▶ [EXERCISE REQUIREMENTS] Copy out the complete listing, word for word.

▶ [DATA UNDER STUDY]
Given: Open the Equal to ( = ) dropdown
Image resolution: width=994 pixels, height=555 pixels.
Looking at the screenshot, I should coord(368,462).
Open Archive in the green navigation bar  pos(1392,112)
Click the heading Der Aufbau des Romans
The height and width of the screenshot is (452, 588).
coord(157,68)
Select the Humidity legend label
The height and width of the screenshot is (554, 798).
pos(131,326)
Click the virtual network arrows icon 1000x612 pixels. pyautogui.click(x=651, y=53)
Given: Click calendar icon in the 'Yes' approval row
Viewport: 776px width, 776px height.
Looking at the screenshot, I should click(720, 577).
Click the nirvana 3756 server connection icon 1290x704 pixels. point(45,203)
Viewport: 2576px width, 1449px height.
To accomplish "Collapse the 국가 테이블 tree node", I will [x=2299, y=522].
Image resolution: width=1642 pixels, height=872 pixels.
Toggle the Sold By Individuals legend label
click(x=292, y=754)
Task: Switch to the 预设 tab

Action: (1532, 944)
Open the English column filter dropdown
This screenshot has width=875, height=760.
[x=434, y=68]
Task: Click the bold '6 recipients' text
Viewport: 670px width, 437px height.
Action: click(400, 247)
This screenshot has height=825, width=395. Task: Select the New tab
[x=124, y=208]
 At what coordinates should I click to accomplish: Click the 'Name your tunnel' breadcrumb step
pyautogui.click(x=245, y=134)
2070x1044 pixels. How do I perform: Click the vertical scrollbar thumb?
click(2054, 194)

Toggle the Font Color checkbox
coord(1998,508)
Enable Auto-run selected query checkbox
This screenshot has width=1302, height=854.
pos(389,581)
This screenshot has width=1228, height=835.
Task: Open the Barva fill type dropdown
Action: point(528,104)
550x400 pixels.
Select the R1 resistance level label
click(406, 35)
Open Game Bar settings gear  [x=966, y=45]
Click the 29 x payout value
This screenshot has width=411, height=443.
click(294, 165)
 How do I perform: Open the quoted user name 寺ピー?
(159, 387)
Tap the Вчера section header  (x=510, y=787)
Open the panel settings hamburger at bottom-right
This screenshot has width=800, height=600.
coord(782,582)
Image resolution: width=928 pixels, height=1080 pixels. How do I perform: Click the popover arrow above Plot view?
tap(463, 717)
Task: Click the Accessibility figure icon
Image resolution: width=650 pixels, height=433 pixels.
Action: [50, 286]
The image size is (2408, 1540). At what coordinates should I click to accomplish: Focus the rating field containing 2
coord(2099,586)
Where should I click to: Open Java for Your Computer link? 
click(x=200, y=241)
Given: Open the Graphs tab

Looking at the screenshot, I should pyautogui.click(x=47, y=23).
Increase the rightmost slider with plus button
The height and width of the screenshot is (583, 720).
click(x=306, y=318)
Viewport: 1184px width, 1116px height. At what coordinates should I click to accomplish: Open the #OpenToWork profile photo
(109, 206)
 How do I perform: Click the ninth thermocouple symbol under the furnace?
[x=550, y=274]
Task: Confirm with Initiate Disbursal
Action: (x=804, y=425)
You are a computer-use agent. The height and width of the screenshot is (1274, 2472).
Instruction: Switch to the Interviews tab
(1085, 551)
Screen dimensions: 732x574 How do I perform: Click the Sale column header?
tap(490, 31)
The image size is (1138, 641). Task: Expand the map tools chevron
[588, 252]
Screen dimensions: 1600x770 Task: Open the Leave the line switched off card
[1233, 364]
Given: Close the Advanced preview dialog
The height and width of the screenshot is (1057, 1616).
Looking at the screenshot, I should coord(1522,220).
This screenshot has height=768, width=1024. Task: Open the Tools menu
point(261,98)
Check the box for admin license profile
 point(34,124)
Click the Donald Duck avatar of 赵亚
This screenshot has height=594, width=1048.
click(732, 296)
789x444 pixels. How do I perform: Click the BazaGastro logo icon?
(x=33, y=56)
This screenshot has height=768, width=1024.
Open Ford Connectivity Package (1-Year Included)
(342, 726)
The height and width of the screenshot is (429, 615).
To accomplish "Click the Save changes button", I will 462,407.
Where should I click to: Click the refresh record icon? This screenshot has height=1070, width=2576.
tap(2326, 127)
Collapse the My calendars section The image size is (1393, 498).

▶ [OUTPUT]
Given: Open the Equal to ( = ) dropdown
Image resolution: width=994 pixels, height=555 pixels.
Looking at the screenshot, I should coord(368,462).
Open Archive in the green navigation bar  pos(1392,112)
Click the heading Der Aufbau des Romans
The height and width of the screenshot is (452, 588).
coord(157,68)
Select the Humidity legend label
The height and width of the screenshot is (554, 798).
pos(131,326)
Click the virtual network arrows icon 1000x612 pixels. pyautogui.click(x=651, y=53)
Given: Click calendar icon in the 'Yes' approval row
Viewport: 776px width, 776px height.
Looking at the screenshot, I should click(720, 577).
Click the nirvana 3756 server connection icon 1290x704 pixels. point(45,203)
Viewport: 2576px width, 1449px height.
To accomplish "Collapse the 국가 테이블 tree node", I will [x=2299, y=522].
Image resolution: width=1642 pixels, height=872 pixels.
Toggle the Sold By Individuals legend label
click(x=292, y=754)
Task: Switch to the 预设 tab

Action: (1532, 944)
Open the English column filter dropdown
This screenshot has width=875, height=760.
[x=434, y=68]
Task: Click the bold '6 recipients' text
Viewport: 670px width, 437px height.
Action: click(400, 247)
This screenshot has height=825, width=395. Task: Select the New tab
[x=124, y=208]
 At what coordinates should I click to accomplish: Click the 'Name your tunnel' breadcrumb step
pyautogui.click(x=245, y=134)
2070x1044 pixels. How do I perform: Click the vertical scrollbar thumb?
click(2054, 194)

Toggle the Font Color checkbox
coord(1998,508)
Enable Auto-run selected query checkbox
This screenshot has width=1302, height=854.
pos(389,581)
This screenshot has width=1228, height=835.
Task: Open the Barva fill type dropdown
Action: point(528,104)
550x400 pixels.
Select the R1 resistance level label
click(406, 35)
Open Game Bar settings gear  [x=966, y=45]
Click the 29 x payout value
This screenshot has width=411, height=443.
click(294, 165)
 How do I perform: Open the quoted user name 寺ピー?
(159, 387)
Tap the Вчера section header  (x=510, y=787)
Open the panel settings hamburger at bottom-right
This screenshot has width=800, height=600.
coord(782,582)
Image resolution: width=928 pixels, height=1080 pixels. How do I perform: Click the popover arrow above Plot view?
tap(463, 717)
Task: Click the Accessibility figure icon
Image resolution: width=650 pixels, height=433 pixels.
Action: [50, 286]
The image size is (2408, 1540). At what coordinates should I click to accomplish: Focus the rating field containing 2
coord(2099,586)
Where should I click to: Open Java for Your Computer link? 
click(x=200, y=241)
Given: Open the Graphs tab

Looking at the screenshot, I should pyautogui.click(x=47, y=23).
Increase the rightmost slider with plus button
The height and width of the screenshot is (583, 720).
click(x=306, y=318)
Viewport: 1184px width, 1116px height. At what coordinates should I click to accomplish: Open the #OpenToWork profile photo
(109, 206)
 How do I perform: Click the ninth thermocouple symbol under the furnace?
[x=550, y=274]
Task: Confirm with Initiate Disbursal
Action: (x=804, y=425)
You are a computer-use agent. The height and width of the screenshot is (1274, 2472).
Instruction: Switch to the Interviews tab
(1085, 551)
Screen dimensions: 732x574 How do I perform: Click the Sale column header?
tap(490, 31)
The image size is (1138, 641). Task: Expand the map tools chevron
[588, 252]
Screen dimensions: 1600x770 Task: Open the Leave the line switched off card
[1233, 364]
Given: Close the Advanced preview dialog
The height and width of the screenshot is (1057, 1616).
Looking at the screenshot, I should coord(1522,220).
This screenshot has height=768, width=1024. Task: Open the Tools menu
point(261,98)
Check the box for admin license profile
 point(34,124)
Click the Donald Duck avatar of 赵亚
This screenshot has height=594, width=1048.
click(732, 296)
789x444 pixels. How do I perform: Click the BazaGastro logo icon?
(x=33, y=56)
This screenshot has height=768, width=1024.
Open Ford Connectivity Package (1-Year Included)
(342, 726)
The height and width of the screenshot is (429, 615).
To accomplish "Click the Save changes button", I will 462,407.
Where should I click to: Click the refresh record icon? This screenshot has height=1070, width=2576.
tap(2326, 127)
Collapse the My calendars section The image size is (1393, 498).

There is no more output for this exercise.